--- BEGIN ---

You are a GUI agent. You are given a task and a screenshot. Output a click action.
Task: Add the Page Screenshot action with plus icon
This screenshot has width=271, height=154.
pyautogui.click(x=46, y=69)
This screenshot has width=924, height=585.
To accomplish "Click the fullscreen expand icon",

--- END ---
--- BEGIN ---

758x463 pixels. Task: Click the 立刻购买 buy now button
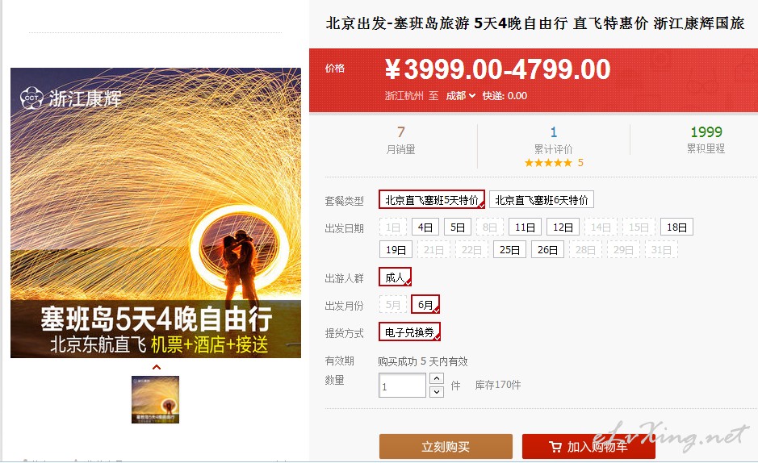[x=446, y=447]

--- END ---
--- BEGIN ---

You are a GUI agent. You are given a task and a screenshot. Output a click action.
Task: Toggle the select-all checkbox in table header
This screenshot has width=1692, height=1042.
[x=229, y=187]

--- END ---

What you need to do: Reproduce everything from the line containing "758x463 pixels. Task: Click" down to the line containing "[x=446, y=447]", both included, leaving the pictures out.

Finished exercise:
758x463 pixels. Task: Click the 立刻购买 buy now button
[x=446, y=447]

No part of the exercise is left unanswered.